═══ Input for this task ═══

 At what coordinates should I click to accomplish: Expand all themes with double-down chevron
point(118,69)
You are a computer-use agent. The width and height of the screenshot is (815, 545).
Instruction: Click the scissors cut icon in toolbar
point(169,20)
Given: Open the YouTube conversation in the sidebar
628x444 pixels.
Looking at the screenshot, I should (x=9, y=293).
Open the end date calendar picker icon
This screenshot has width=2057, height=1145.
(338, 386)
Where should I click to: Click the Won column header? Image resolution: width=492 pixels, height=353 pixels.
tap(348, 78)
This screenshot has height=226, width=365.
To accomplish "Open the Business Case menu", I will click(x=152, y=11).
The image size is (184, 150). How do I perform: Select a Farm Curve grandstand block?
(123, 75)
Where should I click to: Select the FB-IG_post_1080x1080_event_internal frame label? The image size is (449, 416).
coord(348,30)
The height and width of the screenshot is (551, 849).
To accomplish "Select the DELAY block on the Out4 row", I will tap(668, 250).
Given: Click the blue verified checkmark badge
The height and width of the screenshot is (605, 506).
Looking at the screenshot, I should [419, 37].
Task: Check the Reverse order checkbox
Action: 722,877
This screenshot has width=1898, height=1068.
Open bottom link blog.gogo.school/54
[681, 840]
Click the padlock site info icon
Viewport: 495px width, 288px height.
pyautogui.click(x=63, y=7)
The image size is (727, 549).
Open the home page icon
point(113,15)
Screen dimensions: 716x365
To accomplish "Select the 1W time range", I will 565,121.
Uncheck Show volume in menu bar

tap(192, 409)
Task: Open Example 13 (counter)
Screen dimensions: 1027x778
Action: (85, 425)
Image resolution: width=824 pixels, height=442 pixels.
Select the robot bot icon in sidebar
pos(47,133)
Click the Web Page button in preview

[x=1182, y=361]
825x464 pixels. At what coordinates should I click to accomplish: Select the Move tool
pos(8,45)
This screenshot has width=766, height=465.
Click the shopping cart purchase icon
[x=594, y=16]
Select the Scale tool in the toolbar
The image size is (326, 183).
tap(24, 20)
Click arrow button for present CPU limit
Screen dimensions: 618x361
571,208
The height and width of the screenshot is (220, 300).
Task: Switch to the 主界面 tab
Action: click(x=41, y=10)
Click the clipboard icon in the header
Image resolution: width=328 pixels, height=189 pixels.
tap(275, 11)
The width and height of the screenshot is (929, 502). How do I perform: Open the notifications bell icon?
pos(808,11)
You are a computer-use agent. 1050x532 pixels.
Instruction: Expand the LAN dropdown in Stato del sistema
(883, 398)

═══

* **Written instruction**:
Tally the lines in the records above that contain the word "accomplish", and give only that number.

* **Final result**:
5